(Assignment) All lines with the word "Pesto" in the material below are required.

(Records for processing)
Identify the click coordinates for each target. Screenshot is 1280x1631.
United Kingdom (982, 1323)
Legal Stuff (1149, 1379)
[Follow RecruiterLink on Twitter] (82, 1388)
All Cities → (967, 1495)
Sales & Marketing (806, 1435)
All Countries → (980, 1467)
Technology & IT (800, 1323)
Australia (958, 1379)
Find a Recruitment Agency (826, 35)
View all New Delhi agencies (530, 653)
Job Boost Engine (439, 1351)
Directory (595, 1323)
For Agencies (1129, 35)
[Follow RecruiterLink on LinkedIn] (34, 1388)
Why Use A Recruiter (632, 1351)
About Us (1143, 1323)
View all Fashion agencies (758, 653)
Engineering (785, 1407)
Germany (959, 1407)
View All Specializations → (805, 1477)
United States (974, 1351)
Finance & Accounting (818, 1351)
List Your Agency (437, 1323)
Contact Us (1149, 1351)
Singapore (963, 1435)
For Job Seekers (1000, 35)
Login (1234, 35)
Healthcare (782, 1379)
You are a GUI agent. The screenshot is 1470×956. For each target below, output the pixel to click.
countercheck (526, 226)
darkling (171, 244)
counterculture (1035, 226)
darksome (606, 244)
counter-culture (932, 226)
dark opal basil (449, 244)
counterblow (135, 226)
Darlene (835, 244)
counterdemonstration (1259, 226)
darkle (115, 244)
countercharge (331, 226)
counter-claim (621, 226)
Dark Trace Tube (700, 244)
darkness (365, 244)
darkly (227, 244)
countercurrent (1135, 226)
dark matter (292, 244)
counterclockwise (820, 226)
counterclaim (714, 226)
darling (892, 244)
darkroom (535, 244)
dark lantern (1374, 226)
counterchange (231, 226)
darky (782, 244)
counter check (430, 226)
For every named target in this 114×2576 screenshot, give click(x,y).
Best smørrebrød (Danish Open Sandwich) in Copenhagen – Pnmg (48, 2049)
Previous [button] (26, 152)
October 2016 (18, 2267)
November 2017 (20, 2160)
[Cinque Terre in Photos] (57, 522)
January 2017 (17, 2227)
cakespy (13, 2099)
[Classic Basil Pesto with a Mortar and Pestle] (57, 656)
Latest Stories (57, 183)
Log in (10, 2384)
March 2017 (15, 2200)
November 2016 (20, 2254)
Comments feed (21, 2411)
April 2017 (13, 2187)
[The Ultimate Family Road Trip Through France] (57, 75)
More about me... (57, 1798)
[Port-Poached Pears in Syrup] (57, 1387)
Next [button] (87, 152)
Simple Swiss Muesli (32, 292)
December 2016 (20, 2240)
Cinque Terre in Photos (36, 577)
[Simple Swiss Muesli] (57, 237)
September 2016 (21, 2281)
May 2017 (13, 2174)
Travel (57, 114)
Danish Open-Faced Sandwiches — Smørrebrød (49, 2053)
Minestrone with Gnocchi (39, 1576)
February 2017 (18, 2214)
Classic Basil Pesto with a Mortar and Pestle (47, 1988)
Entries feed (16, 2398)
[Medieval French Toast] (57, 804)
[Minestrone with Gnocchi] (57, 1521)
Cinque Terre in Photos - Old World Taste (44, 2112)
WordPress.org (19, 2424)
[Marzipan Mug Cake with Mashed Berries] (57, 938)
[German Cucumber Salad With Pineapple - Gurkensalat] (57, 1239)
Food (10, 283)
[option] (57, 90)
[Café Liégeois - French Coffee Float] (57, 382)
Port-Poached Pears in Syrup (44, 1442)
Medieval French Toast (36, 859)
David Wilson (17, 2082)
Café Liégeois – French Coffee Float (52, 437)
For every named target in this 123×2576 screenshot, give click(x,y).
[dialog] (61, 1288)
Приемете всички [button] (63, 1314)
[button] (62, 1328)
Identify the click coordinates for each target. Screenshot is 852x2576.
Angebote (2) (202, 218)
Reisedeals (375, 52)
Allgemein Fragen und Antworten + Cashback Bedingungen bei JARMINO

(Solution to this problem)
[Classic Basil Pesto with a Mortar and Pestle] (57, 656)
Classic Basil Pesto with a Mortar and Pestle (47, 1988)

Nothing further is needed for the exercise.